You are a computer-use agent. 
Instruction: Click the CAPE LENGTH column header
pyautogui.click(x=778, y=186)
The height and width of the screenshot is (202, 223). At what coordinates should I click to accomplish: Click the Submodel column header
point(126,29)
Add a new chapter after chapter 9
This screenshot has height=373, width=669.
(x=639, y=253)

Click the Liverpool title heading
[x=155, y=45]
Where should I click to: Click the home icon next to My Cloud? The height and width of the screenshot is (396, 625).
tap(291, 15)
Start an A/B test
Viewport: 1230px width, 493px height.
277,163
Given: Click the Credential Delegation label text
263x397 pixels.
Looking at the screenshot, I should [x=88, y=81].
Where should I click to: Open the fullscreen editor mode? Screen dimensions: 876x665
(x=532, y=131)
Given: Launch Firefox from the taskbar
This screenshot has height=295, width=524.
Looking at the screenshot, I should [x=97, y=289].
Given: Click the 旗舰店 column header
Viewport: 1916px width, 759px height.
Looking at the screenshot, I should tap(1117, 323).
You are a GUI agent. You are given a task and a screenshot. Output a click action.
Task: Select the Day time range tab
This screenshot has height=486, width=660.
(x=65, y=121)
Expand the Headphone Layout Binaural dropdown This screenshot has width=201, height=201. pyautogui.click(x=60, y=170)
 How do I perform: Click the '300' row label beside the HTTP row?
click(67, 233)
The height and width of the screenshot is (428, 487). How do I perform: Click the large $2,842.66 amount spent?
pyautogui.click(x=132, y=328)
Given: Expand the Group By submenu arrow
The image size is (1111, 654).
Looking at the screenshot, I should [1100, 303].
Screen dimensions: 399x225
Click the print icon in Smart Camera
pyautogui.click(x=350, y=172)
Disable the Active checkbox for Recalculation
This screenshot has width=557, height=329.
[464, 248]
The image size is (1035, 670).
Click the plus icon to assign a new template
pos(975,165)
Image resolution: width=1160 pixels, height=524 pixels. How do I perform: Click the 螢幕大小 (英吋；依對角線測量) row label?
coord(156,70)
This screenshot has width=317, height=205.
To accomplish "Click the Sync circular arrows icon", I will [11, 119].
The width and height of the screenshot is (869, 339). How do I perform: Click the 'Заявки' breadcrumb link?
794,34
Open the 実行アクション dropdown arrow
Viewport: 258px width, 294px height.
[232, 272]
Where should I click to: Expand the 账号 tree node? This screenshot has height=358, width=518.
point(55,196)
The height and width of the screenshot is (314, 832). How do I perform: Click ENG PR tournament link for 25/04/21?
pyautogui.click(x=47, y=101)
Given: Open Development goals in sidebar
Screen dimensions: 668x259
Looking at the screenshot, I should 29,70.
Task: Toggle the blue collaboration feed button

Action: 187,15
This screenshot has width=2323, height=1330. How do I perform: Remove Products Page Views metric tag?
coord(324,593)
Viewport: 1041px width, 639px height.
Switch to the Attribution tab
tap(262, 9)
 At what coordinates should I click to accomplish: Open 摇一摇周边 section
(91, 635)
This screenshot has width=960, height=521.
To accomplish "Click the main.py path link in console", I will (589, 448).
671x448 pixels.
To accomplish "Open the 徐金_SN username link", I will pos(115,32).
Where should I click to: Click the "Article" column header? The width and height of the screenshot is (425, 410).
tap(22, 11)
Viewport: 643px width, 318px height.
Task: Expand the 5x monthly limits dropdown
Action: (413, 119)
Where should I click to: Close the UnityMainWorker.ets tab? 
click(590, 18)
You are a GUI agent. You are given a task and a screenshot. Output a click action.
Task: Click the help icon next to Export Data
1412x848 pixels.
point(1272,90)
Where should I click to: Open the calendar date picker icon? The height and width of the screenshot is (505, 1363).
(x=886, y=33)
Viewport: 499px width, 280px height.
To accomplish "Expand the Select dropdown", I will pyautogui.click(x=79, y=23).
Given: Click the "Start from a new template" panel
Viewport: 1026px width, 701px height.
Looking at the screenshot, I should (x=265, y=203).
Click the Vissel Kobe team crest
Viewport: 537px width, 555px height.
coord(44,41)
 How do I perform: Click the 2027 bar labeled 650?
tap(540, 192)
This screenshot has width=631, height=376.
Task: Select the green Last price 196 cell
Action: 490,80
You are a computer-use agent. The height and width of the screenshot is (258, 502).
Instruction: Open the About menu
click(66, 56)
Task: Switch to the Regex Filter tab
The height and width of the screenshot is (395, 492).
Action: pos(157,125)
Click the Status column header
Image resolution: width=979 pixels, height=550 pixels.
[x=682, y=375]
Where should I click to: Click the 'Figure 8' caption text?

# [EXERCISE AIM]
Tally the lines in the items above that contain the string "pixels". Case counts. Reply with the number alone.

# [ANSWER BELOW]
5